Multiple myeloma (MM) patients who have resistant or refractory disease need to be treated. For a study, researchers examined the function of the combination of bendamustine, pomalidomide, and dexamethasone in the phase II investigation.

About 28 patients were enlisted between February 2020 and December 2021. For a maximum of 6 cycles, patients were given the following regimen: bendamustine 120 mg/m2 day 1, pomalidomide 3 mg days 1-21, and dexamethasone 40 mg days 1, 8, 11, and 22. The patients’ median age (interquartile range) was 54 (30-76), and 15 (53.6%) of them were male. A median (interquartile range) of 3 (2 to 6) previous lines of therapy had been administered to the patients, and 85.7% of them were resistant to both lenalidomide and bortezomib.

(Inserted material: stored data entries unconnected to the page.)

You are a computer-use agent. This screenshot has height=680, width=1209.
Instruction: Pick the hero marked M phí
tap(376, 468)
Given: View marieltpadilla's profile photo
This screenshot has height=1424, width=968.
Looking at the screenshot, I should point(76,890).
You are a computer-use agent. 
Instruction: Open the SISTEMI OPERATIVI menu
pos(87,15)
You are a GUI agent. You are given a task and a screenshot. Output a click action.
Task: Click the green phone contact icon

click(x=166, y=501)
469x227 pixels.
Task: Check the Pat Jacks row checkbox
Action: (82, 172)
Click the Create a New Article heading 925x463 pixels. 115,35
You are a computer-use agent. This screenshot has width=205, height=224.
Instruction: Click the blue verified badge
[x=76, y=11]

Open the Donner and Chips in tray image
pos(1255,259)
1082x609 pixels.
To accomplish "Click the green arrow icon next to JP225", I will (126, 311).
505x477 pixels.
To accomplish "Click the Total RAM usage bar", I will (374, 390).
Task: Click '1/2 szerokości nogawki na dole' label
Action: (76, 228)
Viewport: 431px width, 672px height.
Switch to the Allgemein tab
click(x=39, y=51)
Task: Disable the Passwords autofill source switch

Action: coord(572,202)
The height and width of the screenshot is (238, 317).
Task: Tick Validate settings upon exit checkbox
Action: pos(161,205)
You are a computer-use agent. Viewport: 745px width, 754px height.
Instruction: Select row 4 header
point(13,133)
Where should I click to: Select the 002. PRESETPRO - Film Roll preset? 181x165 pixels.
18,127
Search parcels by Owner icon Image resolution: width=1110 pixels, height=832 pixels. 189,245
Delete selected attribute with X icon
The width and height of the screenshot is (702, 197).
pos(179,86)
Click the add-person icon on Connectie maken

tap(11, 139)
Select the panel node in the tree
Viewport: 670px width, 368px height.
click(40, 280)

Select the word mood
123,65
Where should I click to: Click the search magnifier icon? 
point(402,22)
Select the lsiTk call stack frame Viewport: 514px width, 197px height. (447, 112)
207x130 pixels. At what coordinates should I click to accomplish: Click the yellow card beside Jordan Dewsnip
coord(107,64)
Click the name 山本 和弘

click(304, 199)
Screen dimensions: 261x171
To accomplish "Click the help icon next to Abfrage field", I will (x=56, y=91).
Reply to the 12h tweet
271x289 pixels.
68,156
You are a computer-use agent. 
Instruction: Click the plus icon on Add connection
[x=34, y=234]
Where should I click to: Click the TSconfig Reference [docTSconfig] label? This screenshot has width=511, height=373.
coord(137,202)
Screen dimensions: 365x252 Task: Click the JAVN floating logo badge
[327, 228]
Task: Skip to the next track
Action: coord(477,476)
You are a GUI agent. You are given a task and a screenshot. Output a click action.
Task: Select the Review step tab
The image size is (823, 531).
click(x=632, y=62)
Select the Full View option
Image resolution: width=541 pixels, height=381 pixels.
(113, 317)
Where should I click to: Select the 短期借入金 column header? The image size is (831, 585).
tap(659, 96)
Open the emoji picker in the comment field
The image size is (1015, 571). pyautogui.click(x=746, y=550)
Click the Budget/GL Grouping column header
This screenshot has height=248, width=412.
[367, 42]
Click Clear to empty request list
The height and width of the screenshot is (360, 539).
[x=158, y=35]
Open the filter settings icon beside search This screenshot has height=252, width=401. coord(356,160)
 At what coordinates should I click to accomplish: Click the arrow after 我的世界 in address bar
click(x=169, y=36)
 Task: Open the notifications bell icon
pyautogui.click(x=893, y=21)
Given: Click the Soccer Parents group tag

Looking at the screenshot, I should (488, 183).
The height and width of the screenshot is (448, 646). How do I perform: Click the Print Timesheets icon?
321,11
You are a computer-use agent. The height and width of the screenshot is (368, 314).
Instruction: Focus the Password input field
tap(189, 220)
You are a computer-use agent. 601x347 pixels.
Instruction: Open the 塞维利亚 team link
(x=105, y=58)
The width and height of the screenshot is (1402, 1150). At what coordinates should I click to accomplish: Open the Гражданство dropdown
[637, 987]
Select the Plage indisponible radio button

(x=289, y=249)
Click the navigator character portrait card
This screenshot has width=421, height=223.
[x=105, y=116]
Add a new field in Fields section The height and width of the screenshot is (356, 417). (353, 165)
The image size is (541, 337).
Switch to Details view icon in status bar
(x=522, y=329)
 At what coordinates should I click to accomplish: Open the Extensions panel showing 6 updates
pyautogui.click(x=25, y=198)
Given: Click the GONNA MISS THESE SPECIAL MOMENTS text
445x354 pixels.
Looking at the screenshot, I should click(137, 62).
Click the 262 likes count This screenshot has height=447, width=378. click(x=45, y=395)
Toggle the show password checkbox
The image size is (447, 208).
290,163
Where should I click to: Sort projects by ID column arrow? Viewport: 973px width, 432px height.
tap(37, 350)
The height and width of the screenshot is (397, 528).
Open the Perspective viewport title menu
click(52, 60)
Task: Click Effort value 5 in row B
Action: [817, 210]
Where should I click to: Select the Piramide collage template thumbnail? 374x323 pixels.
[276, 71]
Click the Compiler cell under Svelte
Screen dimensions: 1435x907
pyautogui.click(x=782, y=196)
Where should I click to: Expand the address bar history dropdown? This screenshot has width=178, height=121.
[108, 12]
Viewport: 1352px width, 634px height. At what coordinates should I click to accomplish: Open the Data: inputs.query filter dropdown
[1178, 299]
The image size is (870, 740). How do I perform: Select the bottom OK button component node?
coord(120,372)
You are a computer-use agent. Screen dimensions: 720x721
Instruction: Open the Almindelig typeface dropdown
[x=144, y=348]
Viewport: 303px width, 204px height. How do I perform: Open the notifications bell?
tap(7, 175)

The overall response rate (ORR), which is defined as a greater or equal to partial response after at least 3 cycles, served as the primary endpoint. Toxicity, progression-free survival (PFS), time to progression, and overall survival (OS) were secondary goals. An examination of intent-to-treat was conducted. An ORR of 57.6% was attained. More patients with extramedullary myeloma responded to treatment. The median PFS and OS were 6.2 and 9.7 months, respectively, during a median follow-up of 8.6 months. Manageable toxicity, mostly hematological (neutropenia, 46.4%; anaemia, 42.8%; and thrombocytopenia, 7.1%).

The severely pretreated, lenalidomide-refractory myeloma population may benefit from the unique combination of bendamustine, pomalidomide, and dexamethasone.

Reference: onlinelibrary.wiley.com/doi/10.1111/bjh.18200